→ **Problem description**
Find the line containing "Where should I click to: Click the Steam" in the listing below. Repeat it exactly, along with each following line up to and including the one containing "Screen dimensions: 1072x650".

→ **Source data**
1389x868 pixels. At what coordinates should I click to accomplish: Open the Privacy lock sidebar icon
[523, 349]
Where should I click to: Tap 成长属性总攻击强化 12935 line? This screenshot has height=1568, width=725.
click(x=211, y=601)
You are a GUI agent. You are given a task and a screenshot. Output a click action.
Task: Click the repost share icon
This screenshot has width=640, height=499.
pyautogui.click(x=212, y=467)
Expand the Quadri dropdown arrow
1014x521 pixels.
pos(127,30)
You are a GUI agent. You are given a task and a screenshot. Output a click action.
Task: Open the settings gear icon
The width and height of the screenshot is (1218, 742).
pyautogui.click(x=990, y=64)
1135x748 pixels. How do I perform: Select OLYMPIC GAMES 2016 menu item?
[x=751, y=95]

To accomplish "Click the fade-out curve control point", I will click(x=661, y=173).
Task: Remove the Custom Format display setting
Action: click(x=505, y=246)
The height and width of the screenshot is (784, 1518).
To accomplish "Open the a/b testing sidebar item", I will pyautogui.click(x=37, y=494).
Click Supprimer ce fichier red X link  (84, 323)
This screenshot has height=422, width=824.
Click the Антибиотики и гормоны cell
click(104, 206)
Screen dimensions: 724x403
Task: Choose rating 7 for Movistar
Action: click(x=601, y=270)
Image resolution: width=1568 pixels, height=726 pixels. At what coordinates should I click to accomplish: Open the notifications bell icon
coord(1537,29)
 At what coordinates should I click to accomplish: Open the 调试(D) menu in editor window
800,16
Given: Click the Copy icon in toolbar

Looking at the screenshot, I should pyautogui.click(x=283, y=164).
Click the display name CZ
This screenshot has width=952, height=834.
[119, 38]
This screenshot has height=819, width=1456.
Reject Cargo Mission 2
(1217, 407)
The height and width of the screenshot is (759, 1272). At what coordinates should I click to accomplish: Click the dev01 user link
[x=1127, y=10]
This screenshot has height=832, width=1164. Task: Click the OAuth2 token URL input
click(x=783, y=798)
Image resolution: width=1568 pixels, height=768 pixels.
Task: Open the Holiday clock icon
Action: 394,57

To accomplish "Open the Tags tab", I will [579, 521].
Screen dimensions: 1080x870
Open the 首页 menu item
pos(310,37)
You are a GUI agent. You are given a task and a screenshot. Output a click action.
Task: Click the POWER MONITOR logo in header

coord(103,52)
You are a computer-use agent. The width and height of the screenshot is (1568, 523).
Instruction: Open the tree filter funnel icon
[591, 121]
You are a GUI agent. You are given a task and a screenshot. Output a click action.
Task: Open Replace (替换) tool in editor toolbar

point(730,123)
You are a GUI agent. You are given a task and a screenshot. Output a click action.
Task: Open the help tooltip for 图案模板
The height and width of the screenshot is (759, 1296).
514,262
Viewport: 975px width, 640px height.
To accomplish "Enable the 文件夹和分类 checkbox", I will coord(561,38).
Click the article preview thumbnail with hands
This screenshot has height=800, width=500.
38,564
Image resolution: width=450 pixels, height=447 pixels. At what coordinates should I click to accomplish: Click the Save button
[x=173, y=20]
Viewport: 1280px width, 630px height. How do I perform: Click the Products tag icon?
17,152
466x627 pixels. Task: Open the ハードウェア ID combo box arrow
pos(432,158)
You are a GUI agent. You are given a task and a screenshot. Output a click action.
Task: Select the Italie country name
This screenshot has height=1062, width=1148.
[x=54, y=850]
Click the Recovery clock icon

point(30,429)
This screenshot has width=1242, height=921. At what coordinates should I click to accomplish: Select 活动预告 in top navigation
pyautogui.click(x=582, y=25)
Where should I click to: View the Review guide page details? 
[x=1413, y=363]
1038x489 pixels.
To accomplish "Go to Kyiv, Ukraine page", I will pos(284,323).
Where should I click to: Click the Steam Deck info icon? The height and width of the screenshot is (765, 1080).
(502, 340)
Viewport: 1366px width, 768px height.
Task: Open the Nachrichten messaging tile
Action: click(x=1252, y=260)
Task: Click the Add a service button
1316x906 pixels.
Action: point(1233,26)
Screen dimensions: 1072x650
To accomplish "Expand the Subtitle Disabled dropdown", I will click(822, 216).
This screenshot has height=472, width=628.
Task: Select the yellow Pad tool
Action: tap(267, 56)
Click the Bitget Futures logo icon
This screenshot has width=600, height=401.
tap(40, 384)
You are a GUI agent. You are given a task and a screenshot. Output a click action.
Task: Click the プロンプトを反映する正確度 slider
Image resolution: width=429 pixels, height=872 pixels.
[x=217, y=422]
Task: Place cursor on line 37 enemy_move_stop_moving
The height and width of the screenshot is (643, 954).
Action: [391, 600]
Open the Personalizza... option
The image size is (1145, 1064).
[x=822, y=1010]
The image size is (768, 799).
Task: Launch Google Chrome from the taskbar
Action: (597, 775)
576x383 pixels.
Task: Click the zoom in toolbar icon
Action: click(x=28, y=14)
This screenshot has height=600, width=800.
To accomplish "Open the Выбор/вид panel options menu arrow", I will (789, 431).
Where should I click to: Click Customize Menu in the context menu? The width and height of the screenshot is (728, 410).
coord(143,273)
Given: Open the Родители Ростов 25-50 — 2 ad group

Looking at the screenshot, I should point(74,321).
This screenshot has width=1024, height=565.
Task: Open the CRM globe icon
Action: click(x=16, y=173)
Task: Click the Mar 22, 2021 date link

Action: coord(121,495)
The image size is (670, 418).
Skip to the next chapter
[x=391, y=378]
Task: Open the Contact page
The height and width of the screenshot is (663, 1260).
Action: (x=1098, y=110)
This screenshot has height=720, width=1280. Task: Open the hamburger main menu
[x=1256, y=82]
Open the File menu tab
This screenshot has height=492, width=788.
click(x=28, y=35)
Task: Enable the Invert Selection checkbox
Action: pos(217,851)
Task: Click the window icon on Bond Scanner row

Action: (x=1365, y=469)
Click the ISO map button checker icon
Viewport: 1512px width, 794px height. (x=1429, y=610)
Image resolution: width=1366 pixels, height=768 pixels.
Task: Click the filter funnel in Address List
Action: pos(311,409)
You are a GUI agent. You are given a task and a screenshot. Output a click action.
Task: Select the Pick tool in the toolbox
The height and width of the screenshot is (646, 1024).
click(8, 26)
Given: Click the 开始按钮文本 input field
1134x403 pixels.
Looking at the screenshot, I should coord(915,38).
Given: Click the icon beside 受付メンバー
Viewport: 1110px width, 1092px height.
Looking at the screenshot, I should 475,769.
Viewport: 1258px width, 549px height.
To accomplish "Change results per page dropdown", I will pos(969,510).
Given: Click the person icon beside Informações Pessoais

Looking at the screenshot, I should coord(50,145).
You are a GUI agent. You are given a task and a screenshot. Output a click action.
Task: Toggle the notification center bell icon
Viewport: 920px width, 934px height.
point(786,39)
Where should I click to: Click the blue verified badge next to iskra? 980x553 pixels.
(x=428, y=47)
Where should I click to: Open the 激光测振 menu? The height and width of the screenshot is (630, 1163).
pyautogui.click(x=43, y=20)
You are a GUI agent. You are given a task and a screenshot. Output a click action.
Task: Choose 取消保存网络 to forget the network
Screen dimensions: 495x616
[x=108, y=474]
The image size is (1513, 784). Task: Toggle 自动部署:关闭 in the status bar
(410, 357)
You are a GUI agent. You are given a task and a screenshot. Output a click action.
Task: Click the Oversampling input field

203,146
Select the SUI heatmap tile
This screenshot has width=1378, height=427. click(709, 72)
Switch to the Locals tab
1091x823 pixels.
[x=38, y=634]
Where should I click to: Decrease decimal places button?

→ **Task solution**
Where should I click to: Click the Steam Deck info icon? The height and width of the screenshot is (765, 1080).
(502, 340)
Viewport: 1366px width, 768px height.
Task: Open the Nachrichten messaging tile
Action: click(x=1252, y=260)
Task: Click the Add a service button
1316x906 pixels.
Action: point(1233,26)
Screen dimensions: 1072x650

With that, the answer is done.